I let mine have water as my dog will ask for it if he wants a drink and the bowl is empty and that means he must be thirsty. If it means my puppy has access to it and gets me up earlier I don't mind as I dont like feeling thirsty either.


----------



## toryb (Jul 11, 2011)

I take up water at 8pm...

We got Millie at 14 weeks and she only woke me the first couple of nights to go out to pee and then slept right through...

Our little foster pup is 12 weeks (ish) old and has been with us for 5 days...the first two nights she woke up to go out about 2am but since then she has slept right through and gone from about 10pm-6.30-7am 

Both of them sleep upstairs with us


----------



## paddyjulie (May 9, 2009)

Its entirely up to you as to what you want to do..some people get up every couple of hours , some people use a large crate where pup sleeps in their bed at back and a pad is in the front of the crate for accidents through the night

I personally would never not give any dog constant access to water..


----------



## Sled dog hotel (Aug 11, 2010)

paddyjulie said:


> Its entirely up to you as to what you want to do..some people get up every couple of hours , some people use a large crate where pup sleeps in their bed at back and a pad is in the front of the crate for accidents through the night
> 
> I personally would never not give any dog constant access to water..

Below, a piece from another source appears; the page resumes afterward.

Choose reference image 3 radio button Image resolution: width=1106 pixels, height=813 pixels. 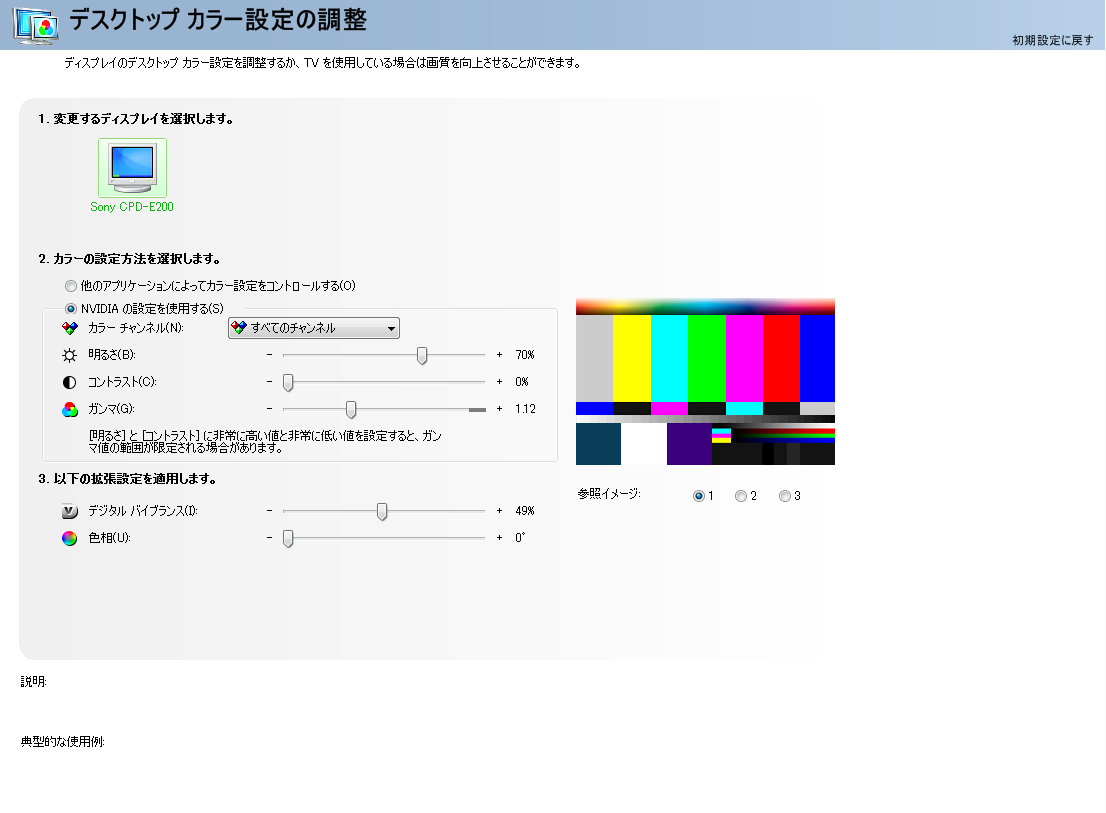(x=785, y=496)
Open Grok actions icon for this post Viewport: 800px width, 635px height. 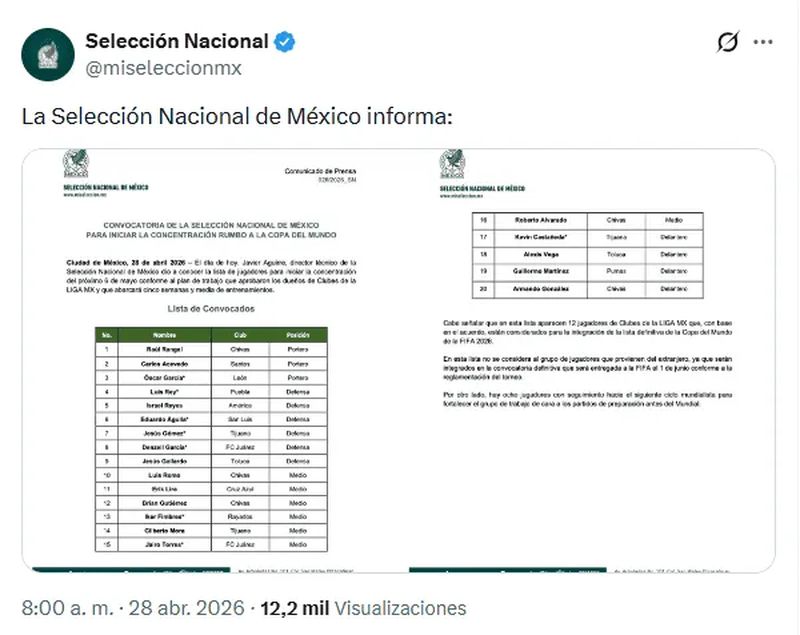tap(728, 42)
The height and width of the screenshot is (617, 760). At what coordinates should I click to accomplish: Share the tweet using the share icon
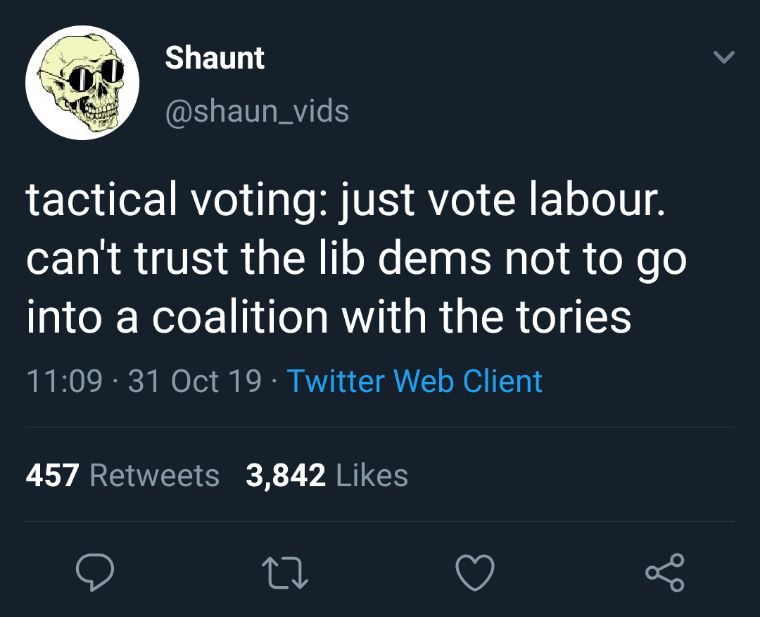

I agree none of mine, were denied access to water, they were also taken out in the night when they woke or stirred, if they need to go they are just goint to pee or poop anyway. As they grow the capacity to hold more and the need to go so frequently ceases anyway so they soon start to go through naturally, I found over a couple of weeks not much more they soon started to go longer and longer, until they went right through.


----------



## Maggs (Aug 10, 2012)

Hi, our Maggs sleeps upstairs near our bed, I let her out at about 10.30 pm before bed no food after but she drinks a bit after as well. Up to a week ago I had my alarm on for 2 am to take her out, but now no alarm I just notice when she starts moving and take her. Not every night, sometimes I wake up and she is asleep, or she would just sleep through... I definitely prefer to get her out at night instead of making her hold for too long or wee inside, cause I can't be bothered.


----------